Saturday night, Rubio once again did a lot of losing. He was a distant third in Kansas, Louisiana, and Kentucky. He was fourth in Maine. He got no wins and very few delegates in a way that is calling the fundamental logic of his candidacy into question.
Rubio has successfully emerged as the Republican Party establishment's consensus choice, but the establishment really wants to beat Trump, and it now seems that Cruz stands a much better chance of accomplishing that than Rubio does.
What's more, Rubio lacks either a hard core of enthusiastic supporters or a deep reservoir of goodwill among GOP elites. He's a politician whose main appeal is the idea that he will appeal to other people — a solidly conservative young Hispanic who is good at public speaking seems like the kind of guy who would make a good nominee. But as it becomes clear that people don't actually want to vote for him, he risks rapid abandonment by his elite supporters.
Loser: The Republican establishment
In December, January, and into February, people said the problem the Republican establishment was having was they were too divided and indecisive in the face of the challenge from Donald Trump. In March, that's no longer the case. They looked at the field, they looked at the country, and they lined up hard behind Rubio, whose share of endorsements has skyrocketed in recent weeks.

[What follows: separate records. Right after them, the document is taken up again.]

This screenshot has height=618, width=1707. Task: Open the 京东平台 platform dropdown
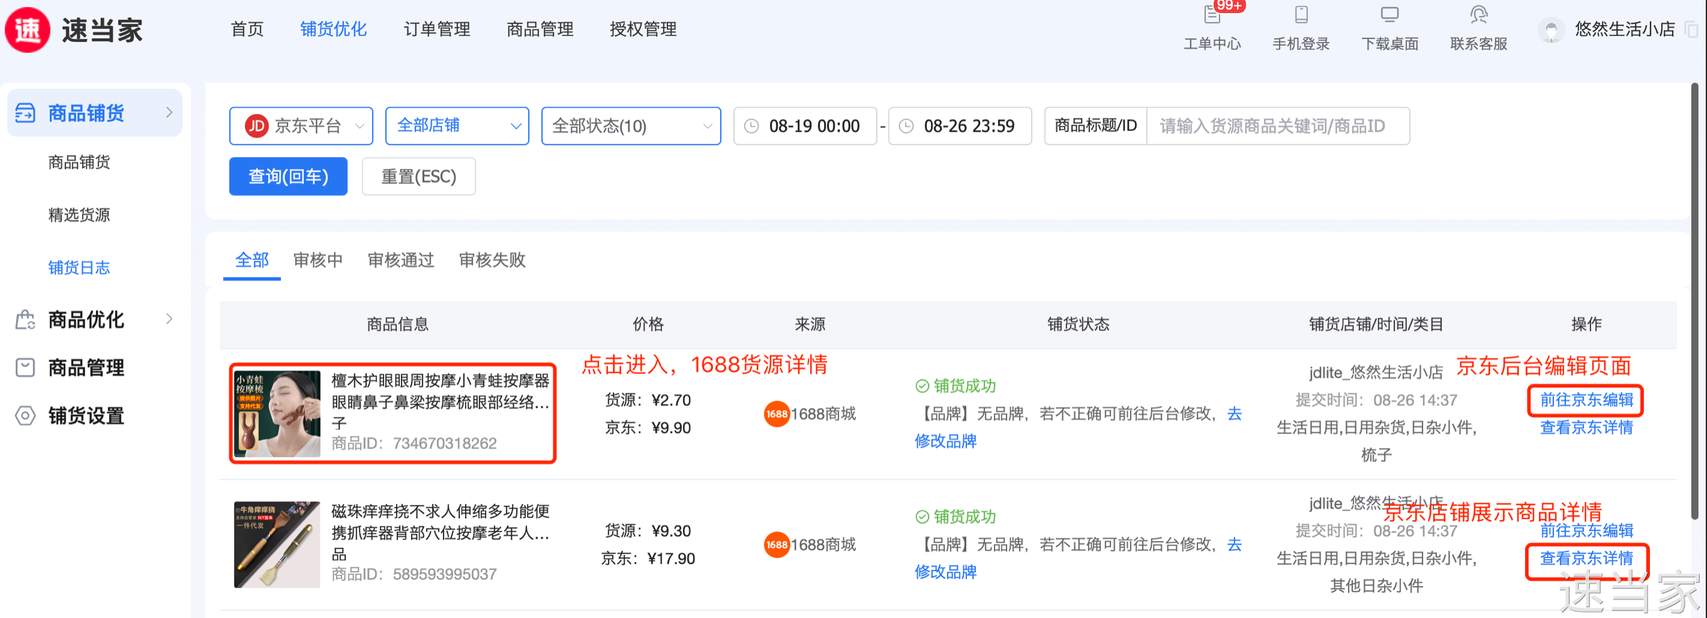[x=301, y=126]
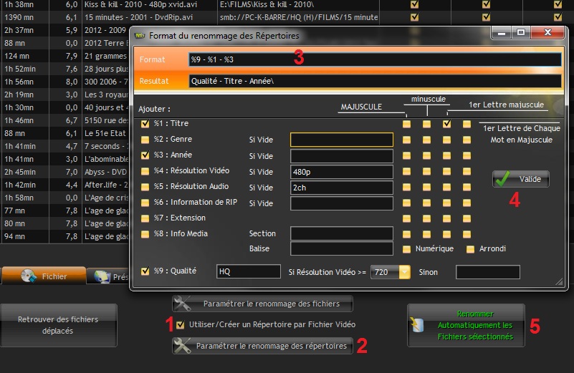Maximize the Format du renommage dialog
Image resolution: width=574 pixels, height=373 pixels.
tap(521, 32)
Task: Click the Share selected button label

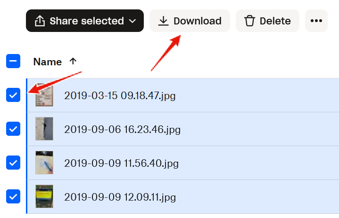Action: point(86,21)
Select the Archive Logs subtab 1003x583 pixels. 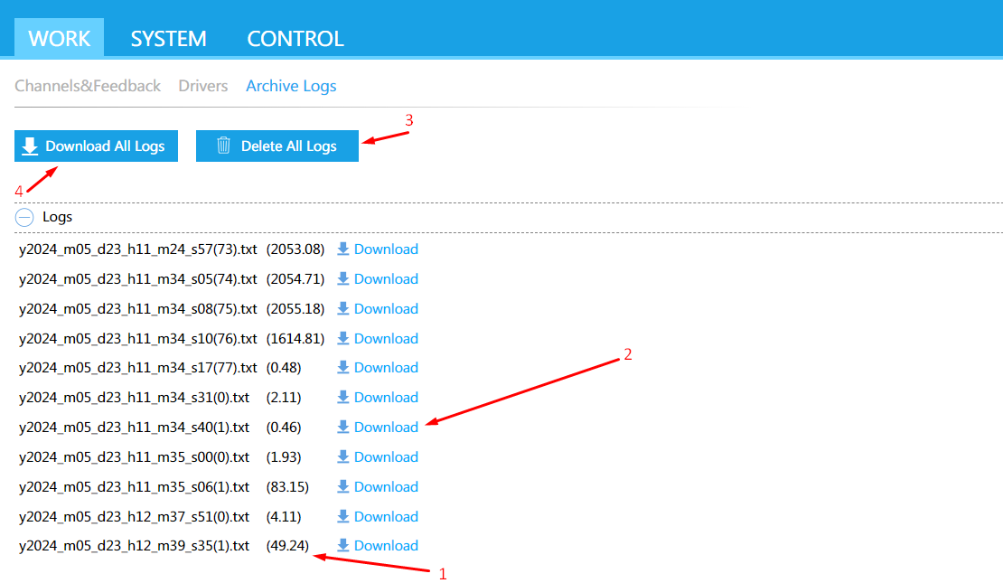(291, 86)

It turns out that nobody cares.
Rubio had tons of endorsements from Kansas elected officials, but Kansans picked Cruz. In Maine, Trump won the governor's endorsement, but voters picked Cruz. The anti-establishment mood has clearly been the dominant theme of the 2016 cycle, but those of us in the media keep having difficulty fully assimilating how true that is. Endorsements simply don't seem to matter at all. Nobody cares.
Loser: Bernie Sanders
Sanders won two states tonight — Kansas and Nebraska — and only lost one. His campaign is declaring victory, and to his supporters in my Twitter feed it certainly seems to feel like a victory.
But in reality, he is losing.
Kansas and Nebraska combine to offer 58 delegates, while Louisiana carries 51. Clinton's margin of victory in her state was much bigger than Sanders's in either of his states, so it is entirely possible that when all is said and done she will have won more delegates than he did.

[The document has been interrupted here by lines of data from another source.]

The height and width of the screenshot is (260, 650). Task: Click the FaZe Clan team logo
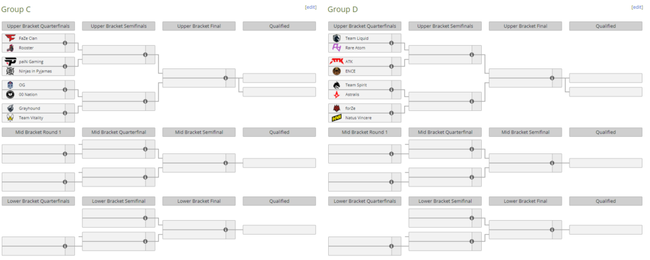[10, 38]
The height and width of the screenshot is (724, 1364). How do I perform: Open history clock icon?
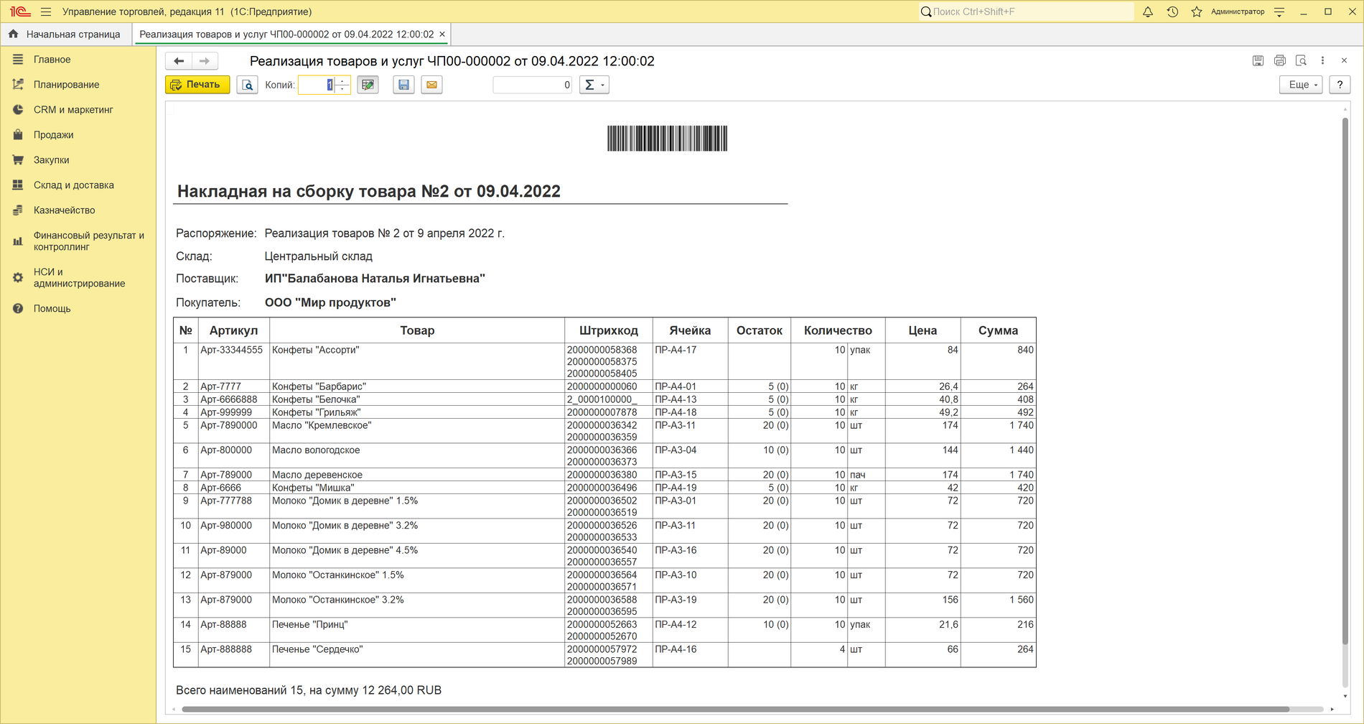(x=1172, y=11)
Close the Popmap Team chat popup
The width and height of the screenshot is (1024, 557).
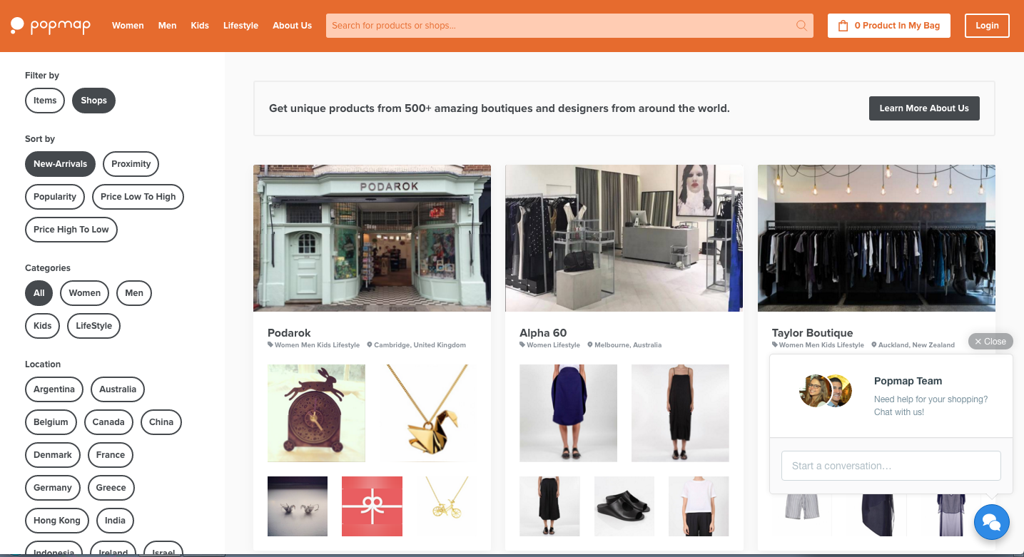990,341
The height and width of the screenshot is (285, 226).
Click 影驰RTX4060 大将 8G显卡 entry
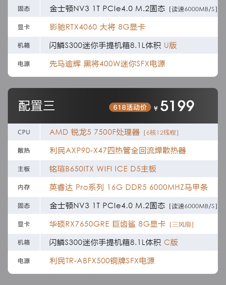click(97, 27)
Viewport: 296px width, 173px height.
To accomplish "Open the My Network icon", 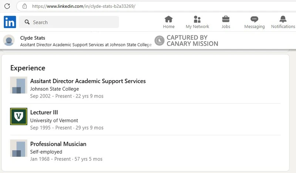I will 197,19.
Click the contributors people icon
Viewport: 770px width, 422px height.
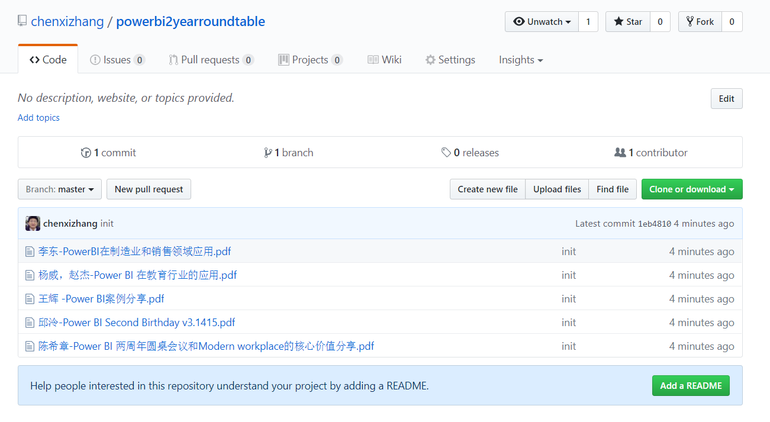coord(620,153)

More to the point, with every passing election that Sanders does not alter the fundamental demographics of the race, it becomes clearer and clearer that he is drawing dead in this campaign.
We've seen time and again that Sanders can beat Clinton in states that have overwhelmingly white Democratic parties. His problem is that there aren't enough white Democrats to make this strategy work.
So far, Clinton has won every contest in a state where the African-American share of the population is over 8 percent (she's also won Iowa). The Sanders campaign has characterized these as "red states," and it's true that so far that's mostly meant Southern states. But Virginia isn't red, and Massachusetts isn't in the South. The problem for Sanders is that Maryland, North Carolina, Delaware, New York, Illinois, New Jersey, Michigan, Ohio, Missouri, Pennsylvania, Connecticut, and Indiana are still outstanding, with black population shares over 8 percent. California's African-American population is on the small side, but due to giant Asian and Hispanic populations it's one of the least white states in the union.
Two months ago, the Sanders campaign happily conceded that they had no path to victory without improving their standing with nonwhite voters. But over the past couple of weeks they've retreated to proclaiming themselves happy with wins in low-population, overwhelmingly white states. That's fine on a level of pure spin, but there's no path to victory here.